• Textabschnitt
────

Fahren, Fahrung

[576] Fahren, Fahrung. Unter Fahren versteht man im Bergbau die Fortbewegung der Menschen in den Grubenräumen, sei es durch die eigne Muskelkraft oder mit Hilfe maschineller Einrichtungen. Die zum Zwecke des Fahrens getroffenen Vorkehrungen bezeichnet man als Fahrung. Fahrbar oder befahrbar nennt man Grubenräume, die gehörig zugänglich sind. Anfahren heißt, sich in eine Grube hineinbegeben. Man sagt auch: eine Grube befahren. Dementsprechend werden die Ausdrücke Anfahrt oder Einfahrt, Ausfahrt und Befahrung gebraucht.

Auf den Strecken und in den Abbauen wird häufig unmittelbar auf der Sohle gefahren, in wasserführenden Strecken, deren Wasserseige c (in Fig. 1) die ganze Streckenbreite einnimmt, wird zur Fahrung das Tragewerk (in Oesterreich auch Tretwerk genannt) aus eingebühnten Stegen a und daraufgenagelten Laufpfosten b hergestellt. Derartiges Tragewerk heißt offenes im Gegensatz zum geschlossenen, bei dem die Stege bis an die Streckenstöße mit Pfosten abgedeckt werden. Strecken, die nur zur Fahrung dienen, heißen Fahrstrecken; man legt sie[576] namentlich parallel zu Brems- und Haspelbergen an, da auf diesen während der Förderung das Fahren verboten ist. Unter Fluchtweg verlieht man einen fahrbar gehaltenen Weg durch Strecken und Schächte, auf dem die Arbeiter die Grube verlassen können, falls der gewöhnliche Weg aus irgend welchen Gründen zeitweise nicht benutzt werden kann. In den Abbauen sind wohl einfache Treppen, auch Fahrten (s. weiter unten) in Benutzung; beim Firstenbau (s.d.) nennt man die zu Treppen aufgesetzten groben Berge Vorsätze, am Harz auch Abgestemme. Selten dienen Einbäume (s. Fig. 2) zur Fahrung, das sind Stämme von Rundholz mit stufenartigen Ausschnitten. In den Fallstrecken der österreichischen Salzbergbaue sind Rutschen üblich; sie bestehen aus zwei nahe beieinander liegenden geneigten glatten Bäumen, auf denen man rittlings herabrutscht, während man an einem daneben befestigten Seil mit der durch ein Leder geschützten Hand die Geschwindigkeit mäßigt. Am unteren Ende verläuft die Rutsche allmählich wagerecht; zum Aufwärtsfahren sind daneben Treppen eingebaut.

────

• Arbeitsanweisungen
#1 Prüfen Sie, ob die Aussagen (a), (b) und (c) mit dem Textabschnitt übereinstimmen. Antworten Sie jeweils mit Ja oder Nein und zitieren Sie die entscheidenden Worte wörtlich. (a) Einbäume werden häufig zur Fahrung benutzt. (b) Beim geschlossenen Tragewerk werden die Stege bis an die Streckenstöße mit Pfosten abgedeckt. (c) Auf den Rutschen fährt man auch aufwärts.
#2 Schreiben Sie aus den Datensätzen die Zeilen ab, beginnend mit der Zeile, die „Where should I click to: Click the large“ enthält, bis einschließlich der Zeile, die „tap(237, 176)“ enthält.
Die Datensätze haben mit dem Textabschnitt nichts zu tun.

• Datensätze zum Finden angezeigter Elemente
────

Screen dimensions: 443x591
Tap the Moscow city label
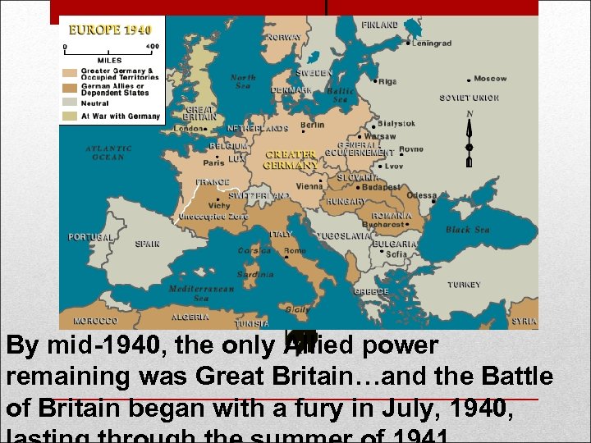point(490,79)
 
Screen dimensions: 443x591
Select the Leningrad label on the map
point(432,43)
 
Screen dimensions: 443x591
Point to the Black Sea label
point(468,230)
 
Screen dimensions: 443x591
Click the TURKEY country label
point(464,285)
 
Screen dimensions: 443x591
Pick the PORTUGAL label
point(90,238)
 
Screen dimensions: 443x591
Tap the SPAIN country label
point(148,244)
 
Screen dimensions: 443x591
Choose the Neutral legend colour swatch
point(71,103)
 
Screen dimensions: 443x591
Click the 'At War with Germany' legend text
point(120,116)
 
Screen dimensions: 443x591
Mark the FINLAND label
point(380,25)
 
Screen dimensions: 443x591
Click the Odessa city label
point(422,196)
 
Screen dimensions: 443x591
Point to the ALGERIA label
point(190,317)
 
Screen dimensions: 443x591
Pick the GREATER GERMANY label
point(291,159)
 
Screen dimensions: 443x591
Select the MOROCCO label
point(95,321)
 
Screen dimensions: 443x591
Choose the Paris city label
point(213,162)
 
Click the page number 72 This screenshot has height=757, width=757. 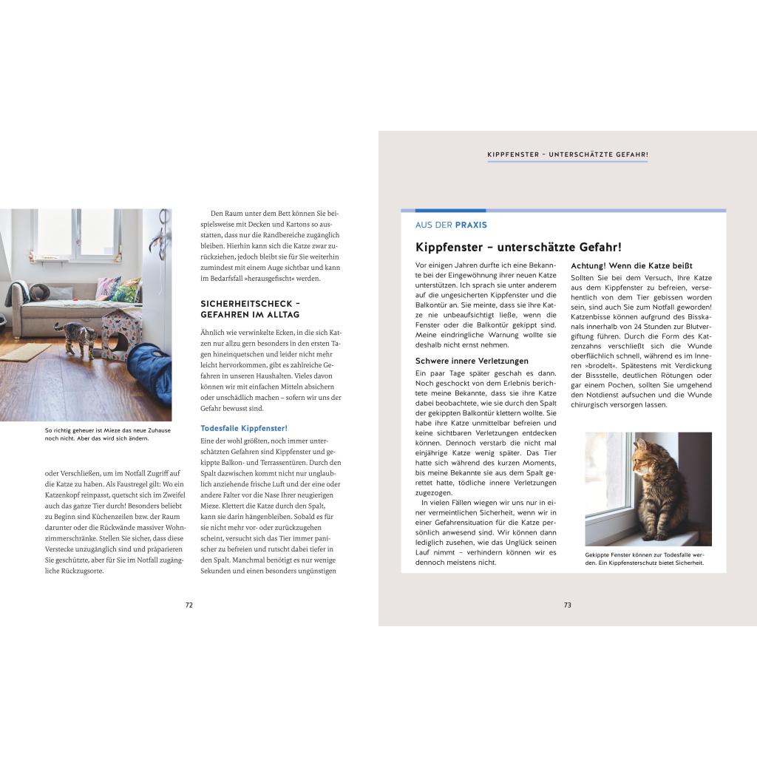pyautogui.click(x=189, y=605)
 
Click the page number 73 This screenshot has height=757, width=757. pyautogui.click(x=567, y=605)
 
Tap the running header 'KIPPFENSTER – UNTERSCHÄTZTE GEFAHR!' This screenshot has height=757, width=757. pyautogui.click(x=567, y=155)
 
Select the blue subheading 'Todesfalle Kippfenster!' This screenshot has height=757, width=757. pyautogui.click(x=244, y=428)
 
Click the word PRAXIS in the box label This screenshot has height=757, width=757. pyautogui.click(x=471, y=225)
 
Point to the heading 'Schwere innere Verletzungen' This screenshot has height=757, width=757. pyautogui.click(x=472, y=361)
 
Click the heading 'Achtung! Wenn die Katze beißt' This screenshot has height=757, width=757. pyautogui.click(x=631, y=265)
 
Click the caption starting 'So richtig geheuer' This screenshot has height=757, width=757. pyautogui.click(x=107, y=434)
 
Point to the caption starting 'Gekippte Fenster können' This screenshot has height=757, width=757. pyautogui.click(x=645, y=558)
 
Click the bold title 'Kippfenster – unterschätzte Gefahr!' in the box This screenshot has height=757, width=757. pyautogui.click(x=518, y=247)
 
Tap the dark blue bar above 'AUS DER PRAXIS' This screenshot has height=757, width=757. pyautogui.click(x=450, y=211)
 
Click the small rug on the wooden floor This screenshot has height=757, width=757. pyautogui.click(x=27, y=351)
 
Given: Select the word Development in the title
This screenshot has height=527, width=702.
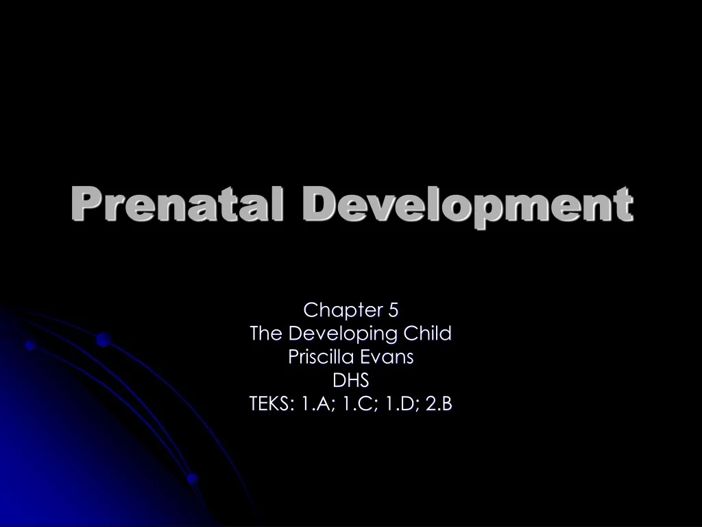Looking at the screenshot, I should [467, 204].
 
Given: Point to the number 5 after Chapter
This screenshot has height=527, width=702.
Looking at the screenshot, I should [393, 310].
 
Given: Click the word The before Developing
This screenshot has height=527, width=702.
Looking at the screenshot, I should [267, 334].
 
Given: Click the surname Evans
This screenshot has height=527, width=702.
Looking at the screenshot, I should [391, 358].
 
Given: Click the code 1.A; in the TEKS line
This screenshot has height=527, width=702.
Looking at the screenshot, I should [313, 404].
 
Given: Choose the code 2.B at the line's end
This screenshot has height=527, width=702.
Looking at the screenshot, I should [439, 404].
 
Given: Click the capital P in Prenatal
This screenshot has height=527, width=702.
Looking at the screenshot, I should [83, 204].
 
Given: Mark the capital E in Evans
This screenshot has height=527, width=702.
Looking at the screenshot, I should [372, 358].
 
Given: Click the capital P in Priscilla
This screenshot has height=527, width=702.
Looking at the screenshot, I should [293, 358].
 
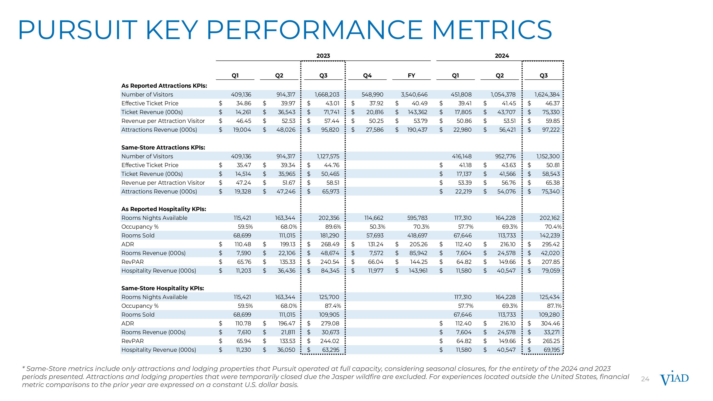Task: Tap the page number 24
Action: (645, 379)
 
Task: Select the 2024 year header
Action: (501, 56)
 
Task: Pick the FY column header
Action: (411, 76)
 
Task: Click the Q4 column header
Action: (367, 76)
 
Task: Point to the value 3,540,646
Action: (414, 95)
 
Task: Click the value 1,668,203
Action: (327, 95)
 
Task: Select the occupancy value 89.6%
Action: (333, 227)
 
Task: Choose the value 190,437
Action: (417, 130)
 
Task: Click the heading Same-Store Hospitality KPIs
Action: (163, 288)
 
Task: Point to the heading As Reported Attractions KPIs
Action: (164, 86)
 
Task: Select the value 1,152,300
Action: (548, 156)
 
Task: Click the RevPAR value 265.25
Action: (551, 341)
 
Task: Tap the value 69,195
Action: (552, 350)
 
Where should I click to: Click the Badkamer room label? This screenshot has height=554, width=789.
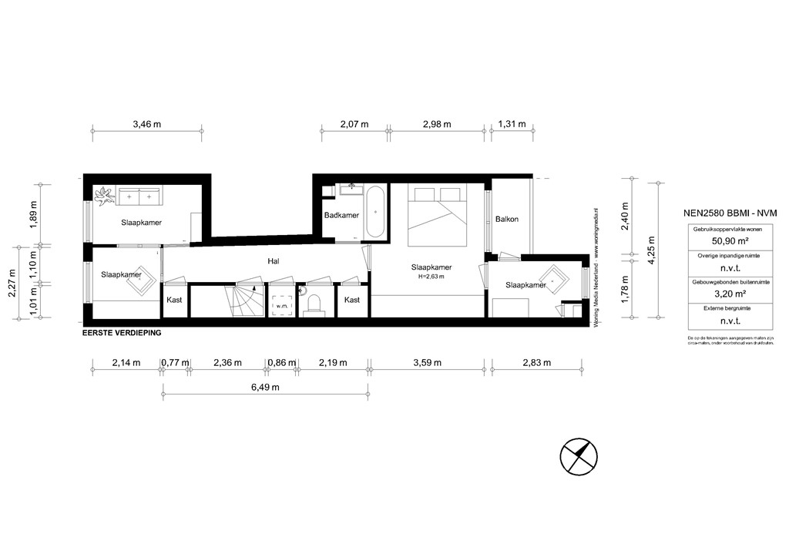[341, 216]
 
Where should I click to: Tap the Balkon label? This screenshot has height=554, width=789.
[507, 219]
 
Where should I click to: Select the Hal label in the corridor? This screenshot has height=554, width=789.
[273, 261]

────

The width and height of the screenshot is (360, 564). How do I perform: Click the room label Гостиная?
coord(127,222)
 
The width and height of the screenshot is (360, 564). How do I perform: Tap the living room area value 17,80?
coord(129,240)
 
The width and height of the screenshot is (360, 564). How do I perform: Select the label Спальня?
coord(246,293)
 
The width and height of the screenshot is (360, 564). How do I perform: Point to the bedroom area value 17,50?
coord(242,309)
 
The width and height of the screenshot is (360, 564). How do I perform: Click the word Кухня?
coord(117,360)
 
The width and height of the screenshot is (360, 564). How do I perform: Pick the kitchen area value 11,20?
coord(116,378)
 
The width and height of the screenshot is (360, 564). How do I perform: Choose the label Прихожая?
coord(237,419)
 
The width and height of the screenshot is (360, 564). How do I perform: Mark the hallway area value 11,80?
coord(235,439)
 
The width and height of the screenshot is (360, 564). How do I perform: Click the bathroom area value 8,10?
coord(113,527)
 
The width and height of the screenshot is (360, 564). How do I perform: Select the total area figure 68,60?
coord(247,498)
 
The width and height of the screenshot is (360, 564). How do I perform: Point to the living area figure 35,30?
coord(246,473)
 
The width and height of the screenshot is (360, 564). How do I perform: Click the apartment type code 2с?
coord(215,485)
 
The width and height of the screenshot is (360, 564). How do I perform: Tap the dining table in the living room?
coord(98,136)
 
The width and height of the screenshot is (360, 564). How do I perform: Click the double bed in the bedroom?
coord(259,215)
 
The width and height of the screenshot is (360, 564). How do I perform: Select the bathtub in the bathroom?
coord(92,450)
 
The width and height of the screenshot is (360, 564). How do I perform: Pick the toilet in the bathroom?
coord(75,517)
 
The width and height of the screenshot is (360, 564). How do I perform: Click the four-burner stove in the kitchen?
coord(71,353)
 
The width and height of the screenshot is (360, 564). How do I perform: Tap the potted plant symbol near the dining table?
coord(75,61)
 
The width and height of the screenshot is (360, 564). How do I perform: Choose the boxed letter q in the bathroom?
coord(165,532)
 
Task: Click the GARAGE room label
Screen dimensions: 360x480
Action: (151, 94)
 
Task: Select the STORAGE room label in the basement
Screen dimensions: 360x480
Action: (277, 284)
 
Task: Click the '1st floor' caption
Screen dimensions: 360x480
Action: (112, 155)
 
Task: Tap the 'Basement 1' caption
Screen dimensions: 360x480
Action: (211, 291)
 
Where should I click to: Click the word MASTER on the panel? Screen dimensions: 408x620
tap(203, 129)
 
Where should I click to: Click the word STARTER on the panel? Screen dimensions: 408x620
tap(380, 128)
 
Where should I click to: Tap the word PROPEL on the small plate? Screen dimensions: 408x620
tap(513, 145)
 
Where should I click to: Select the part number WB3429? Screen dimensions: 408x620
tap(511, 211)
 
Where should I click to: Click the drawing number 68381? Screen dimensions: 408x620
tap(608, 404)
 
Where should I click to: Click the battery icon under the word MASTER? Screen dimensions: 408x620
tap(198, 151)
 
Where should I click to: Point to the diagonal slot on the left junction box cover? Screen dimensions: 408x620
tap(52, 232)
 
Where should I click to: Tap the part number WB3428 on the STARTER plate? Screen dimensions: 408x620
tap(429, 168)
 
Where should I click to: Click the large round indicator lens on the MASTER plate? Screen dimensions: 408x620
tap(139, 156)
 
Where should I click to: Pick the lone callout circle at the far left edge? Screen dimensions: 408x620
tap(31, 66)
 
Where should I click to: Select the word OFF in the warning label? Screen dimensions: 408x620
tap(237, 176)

────

• Lösungen je Aufgabe
#1
(a) Nein: „Selten dienen Einbäume (s. Fig. 2) zur Fahrung“
(b) Ja: „bei dem die Stege bis an die Streckenstöße mit Pfosten abgedeckt werden“
(c) Nein: „zum Aufwärtsfahren sind daneben Treppen eingebaut“

#2
Where should I click to: Click the large round indicator lens on the MASTER plate? Screen dimensions: 408x620
tap(139, 156)
 
Where should I click to: Pick the lone callout circle at the far left edge? Screen dimensions: 408x620
tap(31, 66)
 
Where should I click to: Select the word OFF in the warning label? Screen dimensions: 408x620
tap(237, 176)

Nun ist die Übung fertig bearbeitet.